The hearing, which has not yet been scheduled, could result in the loss or suspension of Wong’s licence, or in a fine.

Wong says the complaint against him is politically motivated and the province is putting pressure on the college to act.

“It is a form of harassment,” he says. “I don’t think it’s come up too often when a complaint was not made by a patient, but by a politician.”

In its fiscal year 2010/11 budget, Ontario cancelled the diet allowance program, which provided additional benefits of up to $250 per month for 136 250 people on social assistance to buy healthy food because of their medical conditions. The province cited ballooning costs as the rationale for the cut, as the program’s price tag had swelled to $220 million in fiscal 2009/2010, up from $6 million in 2001/02.

Community and Social Services Minister Madeleine Meilleur also cited an auditor general’s report saying the program was being abused. Meilleur noted that doctors and other health care professionals were signing the forms without properly examining clients.

Ford claims he has “no axes to grind” and says people often come to him with complaints, including health-related ones. He says he has never before gone to the college about a doctor and does not know if Wong improperly filled out forms. “Being the son of a [former] MPP [member of the provincial parliament] … and being close friends of the [federal] Finance Minister, Jim Flaherty — I think people know that I know how politics works. I know how to get things done and which departments to complain to,” he says.

Other physicians have spoken out against the cancellation of the diet allowances, arguing that it will cost the province more in the long-term because of the health consequences. They also say Wong cannot be held accountable for $200 million spent under the program.

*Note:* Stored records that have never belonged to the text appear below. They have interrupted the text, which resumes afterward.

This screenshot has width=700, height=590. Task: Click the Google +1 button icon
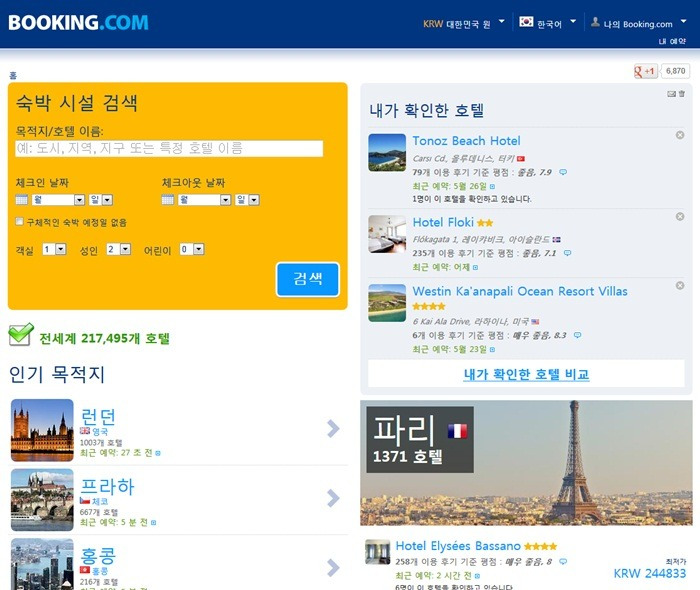[646, 71]
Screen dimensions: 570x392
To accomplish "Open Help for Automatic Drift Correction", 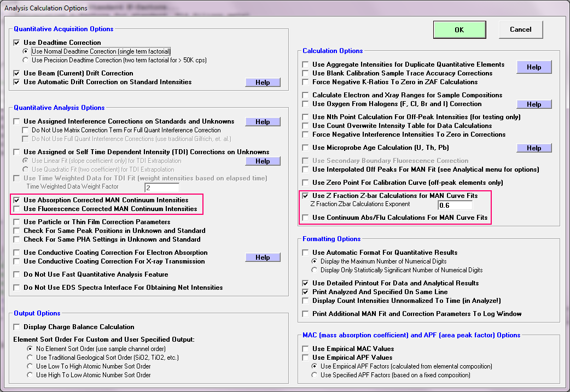I will tap(263, 83).
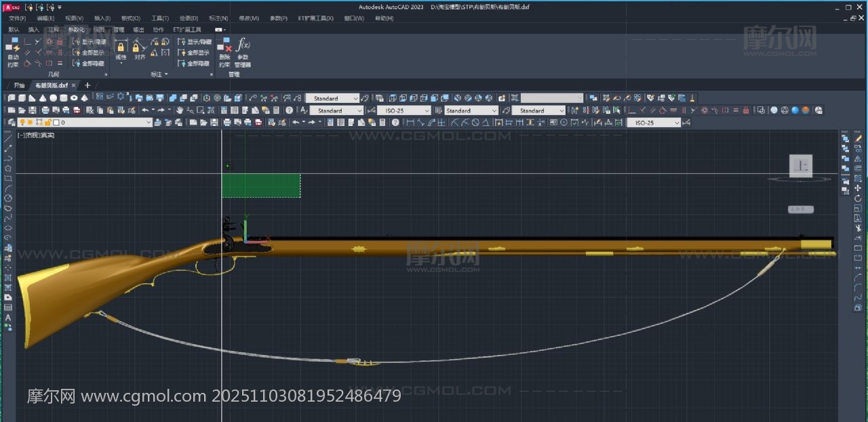Click the plus button to add new drawing tab
868x422 pixels.
pyautogui.click(x=87, y=85)
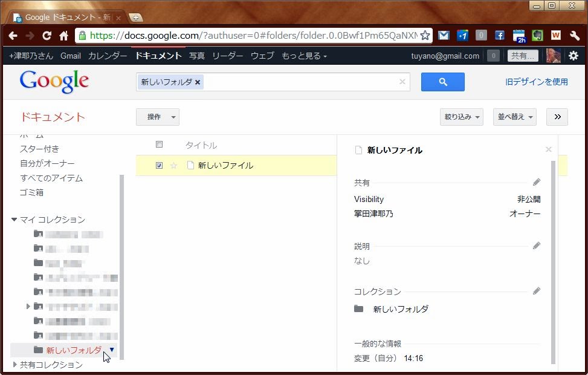Open カレンダー in the top navigation
Viewport: 588px width, 375px height.
(x=108, y=56)
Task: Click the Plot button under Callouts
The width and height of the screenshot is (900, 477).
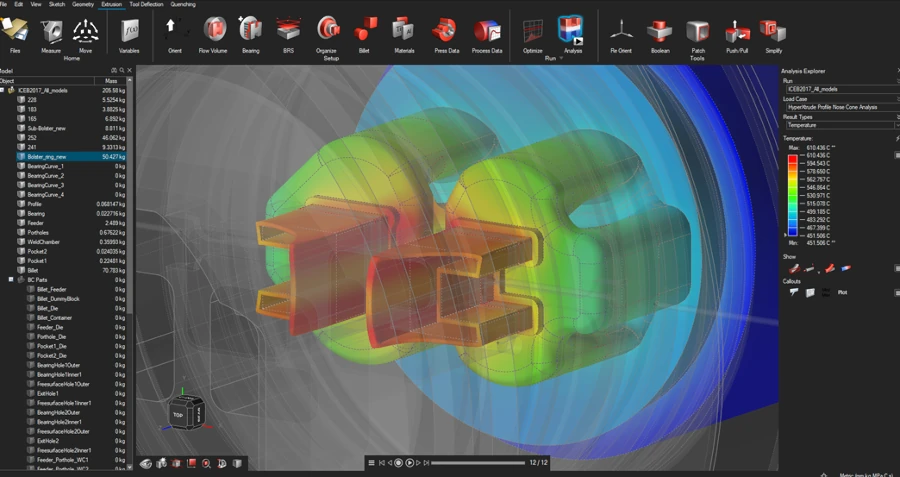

“He is a very strong advocate for this,” says Dr. Gary Bloch, a family physician at St. Michael’s Hospital in Toronto and a member of Health Providers Against Poverty. “This is clearly an attempt to muzzle him. Luckily, he’s not someone who is easily muzzled. He has not drawn back from talking about this.”

That was evident in an Apr. 6 address that Wong gave at an event organized by the Ontario Public Interest Research Group to protest cuts to the program. “Income level is the best predictor of health,” he told the protesters. “For every rich person with diabetes, about 2.6 people will have diabetes. Large numbers of people die needlessly because of misguided provincial policies. More will die as [Ontario Premier Dalton] McGuinty’s misguided policies continue to suffocate the poor.”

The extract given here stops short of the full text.